Verilen Metin »
++++++++

30-04-2011, 04:03 PM
|
#236 (permalink)
|
Administrators Zerynthia
Üyelik tarihi: Mar 2009 Bulunduğu yer: Mutlulukya
Mesajlar: 5,993
Tesekkür: 49,758
6,229 Mesajinıza toplam 25,545 kez İyi ki varsın demişler.İyi ki varsınız iyi ki varız.
| Cevap: İçindeki Devi Uyandır Kitabından Alıntılar "Eğer hepimiz, yapabileceğimiz her şeyi yapsaydık, şaşkınlıktan kendi aklımızı başımızdan alırdık."
THOMAS A. EDISON
Hayatın tüm yönlerinin değerini bilme kapasitemi hep geliştirmeye adandığım için, ben hep benzersiz referansları izlerim. Yıllar önce Bellevue morguna bir ziyaret yapmaya karar vermiştim. Orada çok önemli bir hayat değişiminden geçtim. New York'daki Bellevue Hastanesinin baş psikologu olan Dr. Fred Covan, insanın hayatı anlayabilmek için önce ölümü anlamasının şart olduğuna beni inandırmıştı. Becky ile ikimiz doktorun ofisine büyük bir ürküntü içinde geldik. Fred bizi oturttu, bu tecrübe sırasında hiçbir şey söylemememiz için uyarıda bulundu. "Bırakın, kendi kendine olsun," dedi. "Doğan duygularınızın farkına varın. Yorumları daha sonra yaparız."
Ne beklememiz gerektiğini hiç bilmeden, tedirgin adımlarla doktorun peşine düşüp merdivenlerden indik. Bizi aileleri tarafından talep edilmemiş cesetlerin bulunduğu bölüme götürdü. Bunlar daha çok, sokaklarda yaşayan insanların ölüleriydi. İlk metal çekmeceyi çekip torbanın fermuarını açtığı sırada tüm vücudumun ürperdiğini hissettim. Karşımda bir "insan" vardı, ama içimi bir boşluk duygusu kaplamıştı. Becky o cesedin kıpırdadığını sanarak sarsıldı. Fred daha sonra, Becky'nin yaşadığı tecrübenin pek sık tekrarlanan bir şey olduğunu, kıpırdamayan vücutlarla karşılaştığımızda hep zorluk çektiğimizi söyledi.

++++++++

Alıştırmalar »
**1)** Bellevue morgu ziyaretini anlatan metne göre Dr. Fred Covan, New York'ta hangi hastanenin baş psikoloğuydu?
**2)** Bellevue morgu ziyaretini anlatan metinden "Ne beklememiz gerektiğini" ile "zorluk çektiğimizi söyledi." arasındaki kısmı, bu iki ifade de dahil olmak üzere hiç değiştirmeden yazın.
Kayıtların bu metinle hiçbir ilgisi yoktur.

Veri Bölümü »
++++++++

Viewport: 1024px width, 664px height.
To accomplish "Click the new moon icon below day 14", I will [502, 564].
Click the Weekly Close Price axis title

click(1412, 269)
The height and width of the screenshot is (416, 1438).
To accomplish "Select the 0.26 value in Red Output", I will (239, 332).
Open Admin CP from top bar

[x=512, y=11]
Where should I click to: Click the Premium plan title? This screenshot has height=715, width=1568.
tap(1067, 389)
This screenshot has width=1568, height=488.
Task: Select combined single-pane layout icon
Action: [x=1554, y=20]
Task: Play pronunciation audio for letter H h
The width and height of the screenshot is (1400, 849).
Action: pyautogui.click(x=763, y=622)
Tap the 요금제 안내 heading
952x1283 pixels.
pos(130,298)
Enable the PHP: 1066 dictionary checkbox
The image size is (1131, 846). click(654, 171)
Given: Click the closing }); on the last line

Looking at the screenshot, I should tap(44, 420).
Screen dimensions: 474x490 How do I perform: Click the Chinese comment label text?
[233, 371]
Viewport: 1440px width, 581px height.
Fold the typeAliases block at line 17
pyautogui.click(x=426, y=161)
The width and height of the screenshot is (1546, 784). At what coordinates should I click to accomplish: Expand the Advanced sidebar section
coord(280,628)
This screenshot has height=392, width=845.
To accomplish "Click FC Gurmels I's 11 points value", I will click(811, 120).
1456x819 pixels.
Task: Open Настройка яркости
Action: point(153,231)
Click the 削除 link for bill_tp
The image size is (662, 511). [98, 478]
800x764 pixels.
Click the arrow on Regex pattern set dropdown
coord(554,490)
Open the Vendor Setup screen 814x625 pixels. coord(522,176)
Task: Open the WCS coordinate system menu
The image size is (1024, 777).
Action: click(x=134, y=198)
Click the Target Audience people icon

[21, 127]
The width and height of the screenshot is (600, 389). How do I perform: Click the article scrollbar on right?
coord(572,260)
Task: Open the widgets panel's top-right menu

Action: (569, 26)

++++++++

Sonuçlar »
**1)** Bellevue Hastanesinin baş psikoloğuydu.

**2)**
Ne beklememiz gerektiğini hiç bilmeden, tedirgin adımlarla doktorun peşine düşüp merdivenlerden indik. Bizi aileleri tarafından talep edilmemiş cesetlerin bulunduğu bölüme götürdü. Bunlar daha çok, sokaklarda yaşayan insanların ölüleriydi. İlk metal çekmeceyi çekip torbanın fermuarını açtığı sırada tüm vücudumun ürperdiğini hissettim. Karşımda bir "insan" vardı, ama içimi bir boşluk duygusu kaplamıştı. Becky o cesedin kıpırdadığını sanarak sarsıldı. Fred daha sonra, Becky'nin yaşadığı tecrübenin pek sık tekrarlanan bir şey olduğunu, kıpırdamayan vücutlarla karşılaştığımızda hep zorluk çektiğimizi söyledi.